According to a lawyer representing the bankrupt crypto lender BlockFi Inc., the company is in a stable financial position with access to ample cash reserves, despite having over $200 million in exposure to Silicon Valley Bank, Bloomberg reported.
According to the report, BlockFi had $227 million invested in a money market mutual fund that Silicon Valley Bank marketed; nevertheless, the risk is probably related to the performance of the fund, not the bank's financials. https://t.co/xsgWgQRsLy— Cointelegraph (@Cointelegraph) March 11, 2023
During a bankruptcy hearing on Monday, Christine Okike of Kirkland & Ellis claimed that BlockFi is not in immediate danger and has sufficient funds to continue operating normally, including paying employees and vendors.
Okike reportedly said:
“BlockFi is fine … We have access to cash to operate in the normal course, including paying employees and vendors.”
Okike also noted that BlockFi expects to gain access to a significant portion of cash held with Silicon Valley Bank later in the day. The majority of BlockFi’s exposure to Silicon Vally Bank is through third-party money-market mutual funds, which Okike claimed had no direct impact on the company’s operations. The bankruptcy case in question is identified as BlockFi Inc., 22-19361, and is being heard in the U.S. Bankruptcy Court for the District of New Jersey in Trenton.
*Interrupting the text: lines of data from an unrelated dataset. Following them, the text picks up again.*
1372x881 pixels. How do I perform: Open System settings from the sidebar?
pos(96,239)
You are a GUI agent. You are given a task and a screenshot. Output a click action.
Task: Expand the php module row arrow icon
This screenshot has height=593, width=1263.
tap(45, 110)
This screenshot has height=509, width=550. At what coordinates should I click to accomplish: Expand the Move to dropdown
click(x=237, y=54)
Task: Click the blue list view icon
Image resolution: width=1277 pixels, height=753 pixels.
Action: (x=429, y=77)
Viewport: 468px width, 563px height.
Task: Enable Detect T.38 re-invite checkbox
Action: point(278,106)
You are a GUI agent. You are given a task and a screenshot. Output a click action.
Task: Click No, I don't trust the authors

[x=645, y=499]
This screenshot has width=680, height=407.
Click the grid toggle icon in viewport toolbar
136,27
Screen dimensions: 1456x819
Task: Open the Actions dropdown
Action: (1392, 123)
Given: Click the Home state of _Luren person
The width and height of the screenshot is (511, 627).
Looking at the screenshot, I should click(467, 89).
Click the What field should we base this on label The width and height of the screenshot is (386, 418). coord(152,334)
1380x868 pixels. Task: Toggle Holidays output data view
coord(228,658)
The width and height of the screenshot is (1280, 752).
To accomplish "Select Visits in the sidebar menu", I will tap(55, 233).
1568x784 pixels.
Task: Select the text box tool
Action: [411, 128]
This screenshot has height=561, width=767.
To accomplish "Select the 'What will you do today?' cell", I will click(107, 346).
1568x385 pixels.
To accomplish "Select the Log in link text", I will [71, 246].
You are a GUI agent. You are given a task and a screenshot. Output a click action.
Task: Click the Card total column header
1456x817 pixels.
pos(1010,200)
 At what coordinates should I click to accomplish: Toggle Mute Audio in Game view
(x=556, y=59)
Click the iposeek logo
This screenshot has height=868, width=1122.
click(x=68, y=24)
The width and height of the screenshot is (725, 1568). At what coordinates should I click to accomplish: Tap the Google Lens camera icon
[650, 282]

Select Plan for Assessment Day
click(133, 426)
Related: Silicon Valley Bank collapse: Everything that’s happened until now
On March 10, California's financial regulator shut down Silicon Valley Bank, a major financial institution catering to venture-backed companies. The shutdown makes it the first Federal Deposit Insurance Corporation-insured bank to fail in 2023.
On March 11, a bankruptcy filing revealed that defunct crypto lender BlockFi had $227 million worth of uninsured funds allocated to a money market mutual fund (MMMF) offered by the troubled Silicon Valley Bank (SVB).
As previously reported by Cointelegraph, global banking giant HSBC has announced the acquisition of Silicon Valley Bank UK (SVB UK), a subsidiary of the now-collapsed Silicon Valley Bank, for just 1 British pound ($1.21). According to HSBC, as of March 10,, SVB UK had loans worth around 5.5 billion pounds ($6.7 billion) and deposits of around 6.7 billion pounds ($8.1 billion).